What is ransomware already?
Far be it from me to provide you with a complete and complex definition like Wikipedia does so well . In summary, a ransomware will make the files on your hard disk, usb stick, smartphone etc. unreadable . These attacks are found on all media from the PC, to the Mac , including smartphones and tablets .
Another peculiarity is that some ransomware can spread on internal corporate or domestic networks . There have even been cases where the ransomware waits before activating (notably on Windows ISOs downloaded in illegal ways). Or more recently it is one of the methods of propagation of WannaCry .
1 – At the start of the attack isolate the PC / Mac
As soon as you realize that you have been the victim of ransomware the first thing to do is to disconnect it from the network as quickly as possible . We have already seen it in the past and WannaCry has just re-confirmed that ransomware can try once on your PC or Mac or to spread to other stations on the network . Whether via WiFi or wired connections in all cases disconnected as soon as possible the infected PC.
If you cannot disconnect the infected pc from the wifi, turn off the wifi while you finish processing the workstation . It is better for you to have an interruption in wifi for a few minutes / hours rather than having all your computers infected with ransomware.
2 – Attempt data recovery
If you have n’t set up a backup and very important files have been encrypted then you should be having a few cold sweats at this point. Keep calm and don’t pay the ransom . Why ? Quite simply you are not sure to recover your files.

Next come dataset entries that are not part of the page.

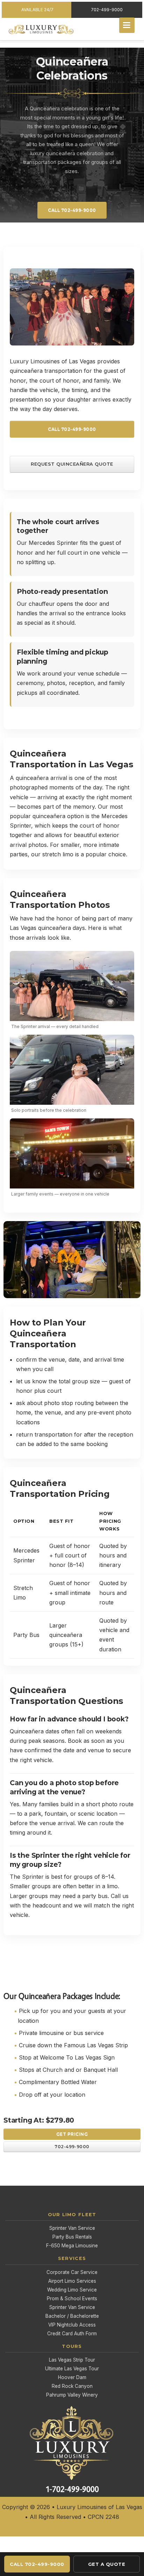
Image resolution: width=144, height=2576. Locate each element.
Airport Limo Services (72, 2281)
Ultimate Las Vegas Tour (72, 2368)
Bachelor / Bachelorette (72, 2316)
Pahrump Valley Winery (72, 2395)
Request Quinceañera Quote (72, 464)
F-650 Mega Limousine (72, 2245)
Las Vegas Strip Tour (72, 2360)
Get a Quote (106, 2564)
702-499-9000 (107, 9)
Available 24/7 (37, 9)
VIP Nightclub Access (72, 2325)
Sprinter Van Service (72, 2228)
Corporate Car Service (72, 2272)
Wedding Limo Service (72, 2290)
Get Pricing (72, 2134)
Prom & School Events (72, 2298)
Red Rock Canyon (72, 2386)
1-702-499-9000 (72, 2489)
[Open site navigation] (127, 25)
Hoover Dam (72, 2377)
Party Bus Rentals (72, 2237)
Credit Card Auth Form (72, 2333)
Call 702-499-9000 (72, 210)
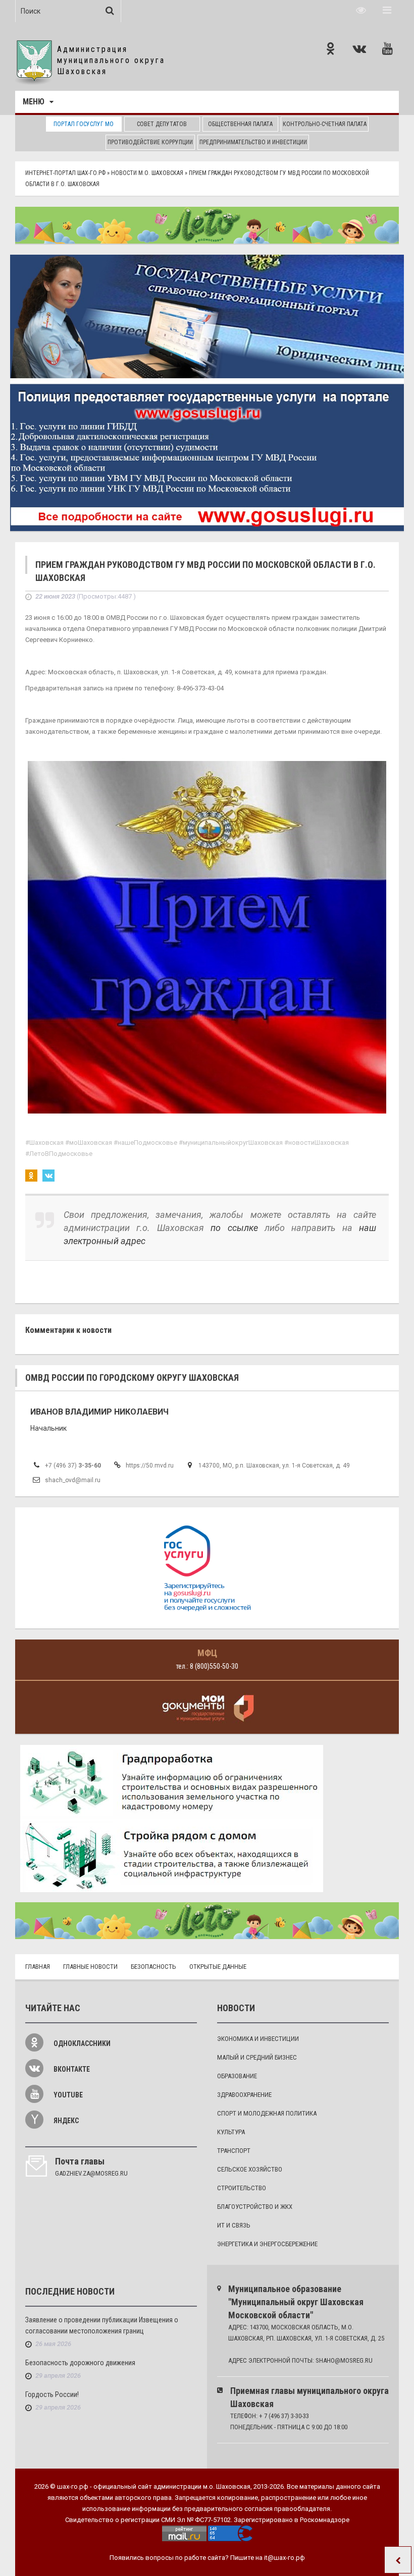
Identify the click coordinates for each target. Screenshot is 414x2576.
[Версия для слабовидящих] (361, 10)
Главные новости (90, 1966)
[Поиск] (110, 10)
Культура (231, 2132)
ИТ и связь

With another PC, go to the following site: https://www.nomoreransom.org/index.html
The purpose of the site and to offer you help directly to free you from ransomware indeed there are tools developed by the majors of computer security that can help you recover your files and this for free .
Attention however there is not a solution for all the ransomware if it is the case of the ransomware of which you are victim and that you do not have a backup I am sorry, but you only have the poker stunt pay the ransom, again I don’t recommend it .
You can always contact computer security experts to help you, but there is a cost and it is not certain that they can help you find your files. At times mourning non-vital files will be preferable.
Last chance patience indeed over time a solution to decrypt the ransomware may see the light of day , but beware some ransomware impose a payment deadline before destroying your files. So if there is no recovery solution and your data is important, keep the disk safe while waiting for a solution.
3 – Reinstall your PC / Mac
If you have backups of your data do not try to restore your computer, reinstalling it properly will be more effective. If you had to first decrypt your data once it has been copied and saved, you must also reinstall your computer. For a person who is used to 2/3 hours everything is operational again in business your CIO or otherwise your service provider will be able to carry out these actions without the slightest concern .
Once reinstalled, update the product to 100% , do not forget the anti-virus even on Mac OS .
It is important to format and reinstall your computer if you have backups or recovered your data, since it is very likely that the hacker took advantage of the installation of the ransomware to install other malicious software .
Ransomware is not synonymous with disaster , if you take the right precautions upstream it will be just a little time wasted . If you do not have the possibility of recovering your data it can turn into a nightmare in business and sign the death knell for the latter .
Data backups are computer security what the car seat belt is one of the great basics to always use .
Bonus – In prevention make backups
The best defense against ransomware is to make backups of your workstations on External hard drives, so that it is really effective do not hesitate to have two hard drives with the same data. So if unfortunately during a backup you infect your disk and it is also encrypted you will still have a copy .
To properly manage your backups, you should not leave your backup disks permanently connected to your computer or the electrical network. It should ideally be placed in a lockable cupboard and if possible not a cupboard exposed to direct sunlight, because the discs support the heat, but if we can avoid them it is already taken for life of the disc.
Depending on your use, you will have to make backups more or less often between one per day to one per week or even per month if you have not modified / added important data for a long time.